How to keep cavities blemish-free

| 14 July 2011

Comparison of stain forming with sulfuric acid solution (top) and hydrofluoric acid solution (bottom). Image: Motoaki Sawabe

Worrying about blemishes on the skin is not just an issue for people who pursue personal physical beauty, but also for accelerator scientists. Scientists and engineers at KEK have found a way to deal with unwanted stains on the inner surface of superconducting cavities, which might be one of the causes of performance limitation.

Since the development of the Kyoto camera, a high-resolution camera that enables the optical inspection of the inner surface of niobium superconducting cavities, scientists have noticed that brownish stains exist on the cavity walls. When they were vertically tested to evaluate their performance, the stains were sometimes found around the spots where heating is observed.

The inner surface of the superconducting cavities is polished to a mirror-like finish, since any defects of debris inside of cavity will interfere with its performance.

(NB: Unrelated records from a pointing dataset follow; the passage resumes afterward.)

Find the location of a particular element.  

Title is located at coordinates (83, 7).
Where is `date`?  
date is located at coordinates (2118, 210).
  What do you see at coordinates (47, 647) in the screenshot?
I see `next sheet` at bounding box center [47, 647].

Fabricated cavities are at first coarsely electropolished, then annealed. This is followed by inspection and tuning. It is then given another electropolish finish for micro-level smoothness. Scientists suspected the brown spots probably formed at some point during this procedure.

To understand what they are, Motoaki Sawabe and his colleagues at KEK’s STF surface research group decided to reproduce the stain. First, they dripped two microlitres of electropolishing solution on the chemically polished niobium plates. The plates were left for an hour, rinsed with pure water and dried at 50 degrees Celsius. They were able to reproduce the stain, but not every time.

Then they tried the same procedure with two different solutions: one containing sulfuric acid and another with hydrofluoric acid. Both acids are contained in the composition of the electropolishing solution. They found that the stains were only formed with the solution of hydrofluoric acid – the suspected cause of the stain.

So they conducted an elemental analysis using X-ray fluorescence, the method widely used for the investigation of metals, glass, ceramics or building materials. They detected fluorine and oxygen in the stain, which indicated that the stain is an oxide film containing fluorine. The next step was to determine where the oxygen came from. First they suspected that oxygen in the air was responsible and conducted experiments in a zero-percent oxygen environment purged with nitrogen, but stains still formed.

They then tested the cavities’ moisture, suspecting that oxygen comes from water, and – bingo! – the crisp stains were formed. With more detailed investigations, scientists found that the causes of the stain are moisture and vaporised hydrogen-fluoride from diluted electropolishing solution after rinsing. The hydrogen-fluoride vaporised when diluted, and they found that it vaporised in the very low-concentration electropolishing solution.

Based on these findings, scientists conducted a test with a single-cell cavity, and succeeded in preventing the stain from forming. They will soon conduct experiments with nine-cell cavities to better their understanding of stain formation.

“We are not sure if the stain really causes the performance limit,” said Sawabe. “But now we know how to deal with them.”